**BEREITGESTELLTER TEXT**:
####################
Für die einen ist er der Stellvertreter Christi auf Erden, für die anderen ein in mittelalterlichen Traditionen verhafteter absoluter Monarch. Dass Papst Benedikt XVI es gleichwohl versteht, die Errungenschaften des modernen Rechtsstaats in Anspruch zu nehmen, hat er gestern vor dem Landgericht Hamburg bewiesen: Wie u.a. der Focus und die FAZ berichteten, erwirkte der Papst eine einstweilige Verfügung, gegen das Satire-Magazin „Titanic“. Gegenstand des gerichtlichen Verbots ist die die Verbreitung der Titelseite der aktuellen Ausgabe, welche unter der Schlagzeile „Halleluja im Vatikan – Die undichte Stelle ist gefunden!“ ein Bildnis Benedikt XVI verwendet, auf dem dessen weiße Soutane im Schrittbereich mit einem großen gelben Fleck beschmutzt ist. Die Rückseite des Heftes, welche ebenfalls von dem Verbreitungsverbot umfasst ist, ziert offenbar unter der weiteren Schlagzeile „Noch eine undichte Stelle gefunden!“ eine Rückansicht des Papstes, welche in dessen Gesäßbereich einen bräunlichen Fleck aufweist.
####################
Vor welchem Gericht hat der Papst laut dem Text über die Titanic-Titelseite die einstweilige Verfügung erwirkt?

**BEREITGESTELLTE DATEN**:
####################
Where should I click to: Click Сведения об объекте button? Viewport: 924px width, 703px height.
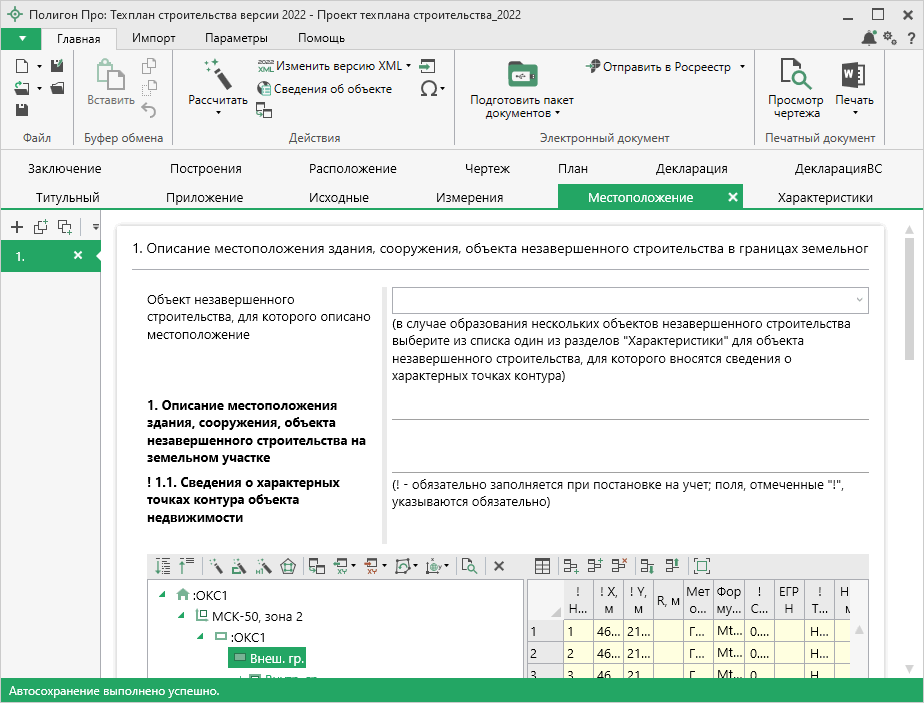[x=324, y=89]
####################
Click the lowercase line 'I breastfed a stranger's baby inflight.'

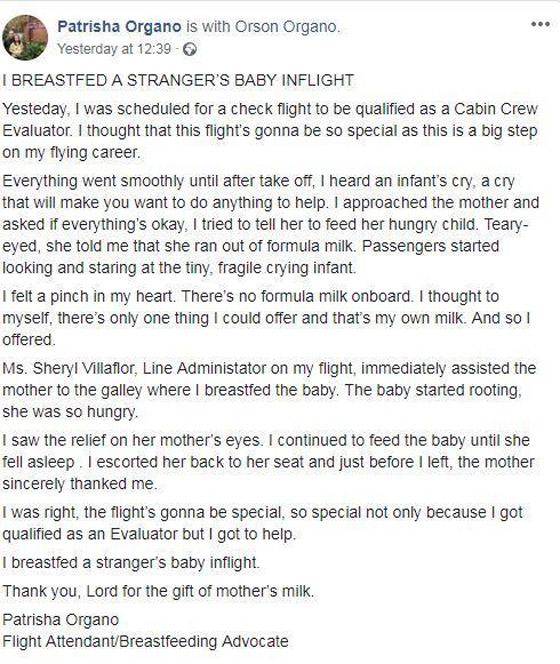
####################
**DIE ANTWORT**: Vor dem Landgericht Hamburg.